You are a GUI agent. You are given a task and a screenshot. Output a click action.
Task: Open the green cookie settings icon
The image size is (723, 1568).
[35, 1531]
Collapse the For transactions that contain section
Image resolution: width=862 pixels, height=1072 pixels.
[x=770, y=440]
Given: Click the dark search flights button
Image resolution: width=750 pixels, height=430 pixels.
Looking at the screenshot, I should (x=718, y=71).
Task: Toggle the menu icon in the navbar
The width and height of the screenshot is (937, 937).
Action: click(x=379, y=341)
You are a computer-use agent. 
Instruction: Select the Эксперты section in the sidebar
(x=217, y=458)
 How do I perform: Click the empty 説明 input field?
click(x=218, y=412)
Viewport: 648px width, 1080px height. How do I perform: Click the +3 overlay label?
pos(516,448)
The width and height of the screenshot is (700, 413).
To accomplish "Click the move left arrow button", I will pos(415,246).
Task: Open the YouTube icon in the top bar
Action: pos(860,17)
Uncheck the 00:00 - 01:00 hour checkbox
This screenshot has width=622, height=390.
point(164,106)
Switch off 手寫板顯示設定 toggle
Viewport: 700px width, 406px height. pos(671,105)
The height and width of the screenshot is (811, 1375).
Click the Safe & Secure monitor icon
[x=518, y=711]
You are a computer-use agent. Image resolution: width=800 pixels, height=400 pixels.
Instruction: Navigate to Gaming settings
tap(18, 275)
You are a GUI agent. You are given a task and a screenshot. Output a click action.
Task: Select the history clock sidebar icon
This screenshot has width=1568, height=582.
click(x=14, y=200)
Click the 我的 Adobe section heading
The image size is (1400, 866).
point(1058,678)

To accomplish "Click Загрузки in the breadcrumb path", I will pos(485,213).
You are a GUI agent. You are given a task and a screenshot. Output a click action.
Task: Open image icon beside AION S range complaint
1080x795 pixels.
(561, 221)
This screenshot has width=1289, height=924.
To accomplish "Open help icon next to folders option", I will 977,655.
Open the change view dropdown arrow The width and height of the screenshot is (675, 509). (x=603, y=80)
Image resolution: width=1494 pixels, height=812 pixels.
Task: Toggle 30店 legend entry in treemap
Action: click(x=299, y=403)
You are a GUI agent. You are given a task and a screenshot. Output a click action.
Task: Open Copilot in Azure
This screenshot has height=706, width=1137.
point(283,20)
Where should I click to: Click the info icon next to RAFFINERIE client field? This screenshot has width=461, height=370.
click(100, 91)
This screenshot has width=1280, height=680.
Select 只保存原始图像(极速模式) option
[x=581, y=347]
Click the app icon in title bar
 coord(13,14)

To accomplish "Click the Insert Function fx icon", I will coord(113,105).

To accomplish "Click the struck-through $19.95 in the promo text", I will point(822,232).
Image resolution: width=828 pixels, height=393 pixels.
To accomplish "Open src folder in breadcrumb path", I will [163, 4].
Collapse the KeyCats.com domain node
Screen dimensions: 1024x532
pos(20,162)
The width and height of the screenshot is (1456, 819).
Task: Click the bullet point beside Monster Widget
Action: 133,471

····················

## INSTRUCTIONS TO FOLLOW
What is needed is the count of lines in the records that include the word "computer", with no other text.

## TASK OUTPUT
2